[Given information]
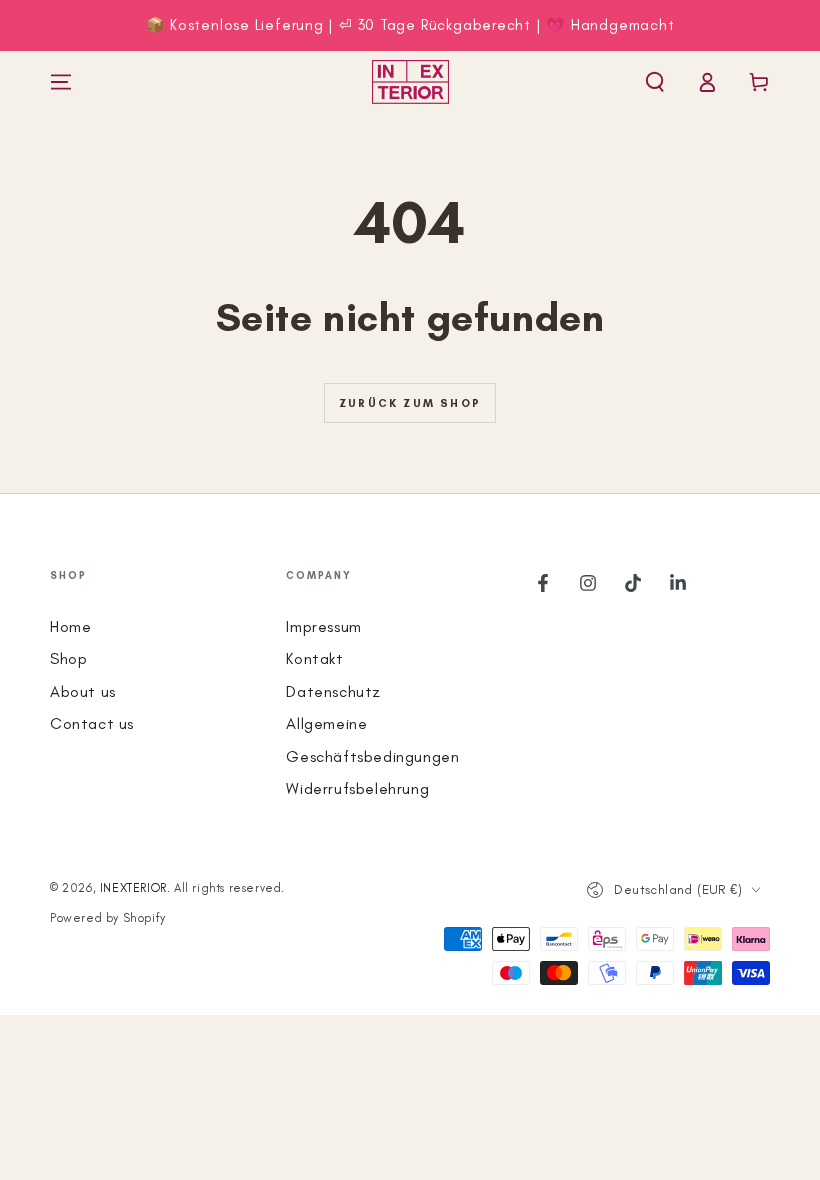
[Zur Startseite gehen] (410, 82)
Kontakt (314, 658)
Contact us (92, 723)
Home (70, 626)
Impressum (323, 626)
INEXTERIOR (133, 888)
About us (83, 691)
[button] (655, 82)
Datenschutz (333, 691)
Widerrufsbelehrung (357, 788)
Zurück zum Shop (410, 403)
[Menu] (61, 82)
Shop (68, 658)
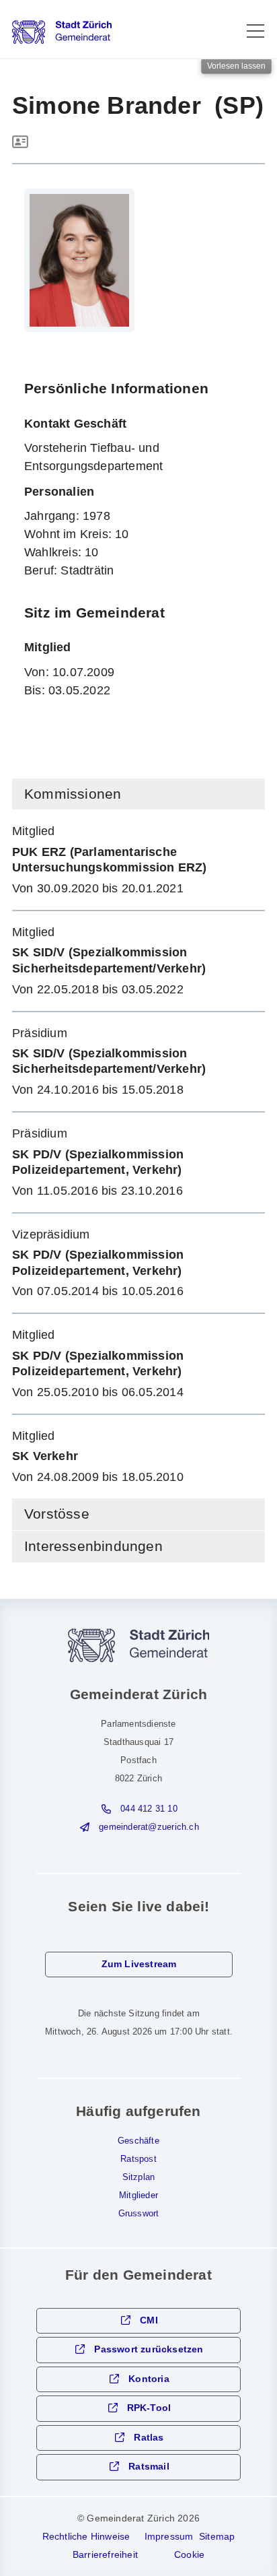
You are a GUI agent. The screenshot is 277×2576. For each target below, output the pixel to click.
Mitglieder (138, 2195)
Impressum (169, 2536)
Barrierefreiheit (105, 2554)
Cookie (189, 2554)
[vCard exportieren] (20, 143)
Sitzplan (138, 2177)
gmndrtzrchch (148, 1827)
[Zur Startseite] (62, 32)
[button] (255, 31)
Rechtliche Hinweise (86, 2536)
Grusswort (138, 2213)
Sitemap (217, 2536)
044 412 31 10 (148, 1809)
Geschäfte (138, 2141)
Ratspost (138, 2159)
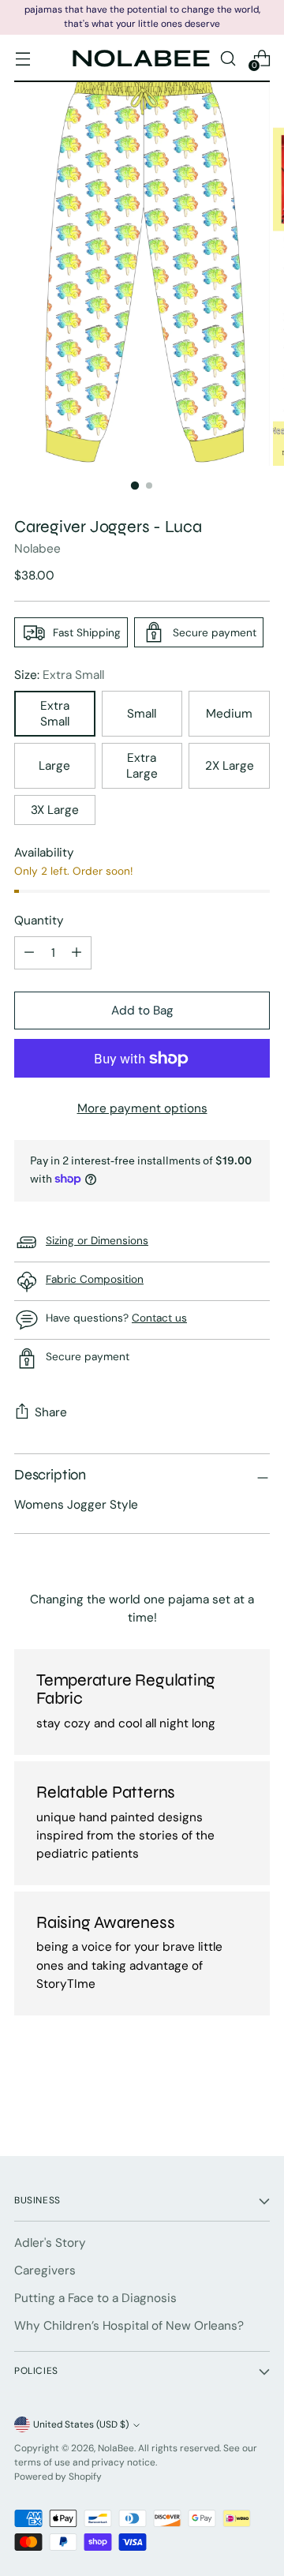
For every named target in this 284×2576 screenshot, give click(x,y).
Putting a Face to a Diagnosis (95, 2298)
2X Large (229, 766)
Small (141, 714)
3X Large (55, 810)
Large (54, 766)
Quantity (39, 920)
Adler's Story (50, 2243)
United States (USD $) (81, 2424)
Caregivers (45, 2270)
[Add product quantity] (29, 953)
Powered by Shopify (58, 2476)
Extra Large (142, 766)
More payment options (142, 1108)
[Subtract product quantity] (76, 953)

--

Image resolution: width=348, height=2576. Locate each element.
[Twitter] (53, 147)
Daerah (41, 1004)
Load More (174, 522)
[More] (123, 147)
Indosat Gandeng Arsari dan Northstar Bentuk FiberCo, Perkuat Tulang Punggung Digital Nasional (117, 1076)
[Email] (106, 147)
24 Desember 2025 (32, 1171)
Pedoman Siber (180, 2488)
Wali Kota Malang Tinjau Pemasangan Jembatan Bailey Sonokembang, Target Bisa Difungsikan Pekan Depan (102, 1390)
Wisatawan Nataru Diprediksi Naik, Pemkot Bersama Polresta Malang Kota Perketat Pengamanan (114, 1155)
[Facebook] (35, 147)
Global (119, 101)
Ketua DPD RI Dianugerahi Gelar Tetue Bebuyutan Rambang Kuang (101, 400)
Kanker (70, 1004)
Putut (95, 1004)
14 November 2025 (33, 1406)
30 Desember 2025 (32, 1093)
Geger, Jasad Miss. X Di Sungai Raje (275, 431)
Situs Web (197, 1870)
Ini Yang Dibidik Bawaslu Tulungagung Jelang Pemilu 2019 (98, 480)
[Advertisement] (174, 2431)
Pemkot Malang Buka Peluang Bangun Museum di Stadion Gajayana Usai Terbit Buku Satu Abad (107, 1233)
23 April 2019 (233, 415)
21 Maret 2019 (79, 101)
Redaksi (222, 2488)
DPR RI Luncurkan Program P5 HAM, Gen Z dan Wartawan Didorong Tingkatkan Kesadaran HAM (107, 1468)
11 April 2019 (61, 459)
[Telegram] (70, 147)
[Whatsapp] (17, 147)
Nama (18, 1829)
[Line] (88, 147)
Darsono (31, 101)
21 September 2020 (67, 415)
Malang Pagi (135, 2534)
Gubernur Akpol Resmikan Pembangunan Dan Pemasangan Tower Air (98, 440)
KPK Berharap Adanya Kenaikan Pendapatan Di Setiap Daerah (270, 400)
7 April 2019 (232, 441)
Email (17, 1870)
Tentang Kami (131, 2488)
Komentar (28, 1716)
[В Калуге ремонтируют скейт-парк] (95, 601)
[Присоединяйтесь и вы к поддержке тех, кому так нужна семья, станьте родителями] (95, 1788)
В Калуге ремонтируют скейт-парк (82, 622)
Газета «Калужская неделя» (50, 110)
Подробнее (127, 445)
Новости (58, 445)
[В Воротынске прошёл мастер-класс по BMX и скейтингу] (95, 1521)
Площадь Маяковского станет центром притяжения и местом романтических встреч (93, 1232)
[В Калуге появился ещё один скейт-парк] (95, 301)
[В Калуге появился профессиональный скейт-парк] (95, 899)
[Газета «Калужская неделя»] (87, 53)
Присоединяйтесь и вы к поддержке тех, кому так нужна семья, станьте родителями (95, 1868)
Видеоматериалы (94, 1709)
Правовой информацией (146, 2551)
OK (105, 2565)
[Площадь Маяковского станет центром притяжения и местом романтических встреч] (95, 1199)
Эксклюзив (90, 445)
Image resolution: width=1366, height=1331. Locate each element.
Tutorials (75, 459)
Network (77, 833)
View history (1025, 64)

[Prompt] The required answer is the number of lines in the listing above that contain the word "More", with nothing added.

[Task answer] 3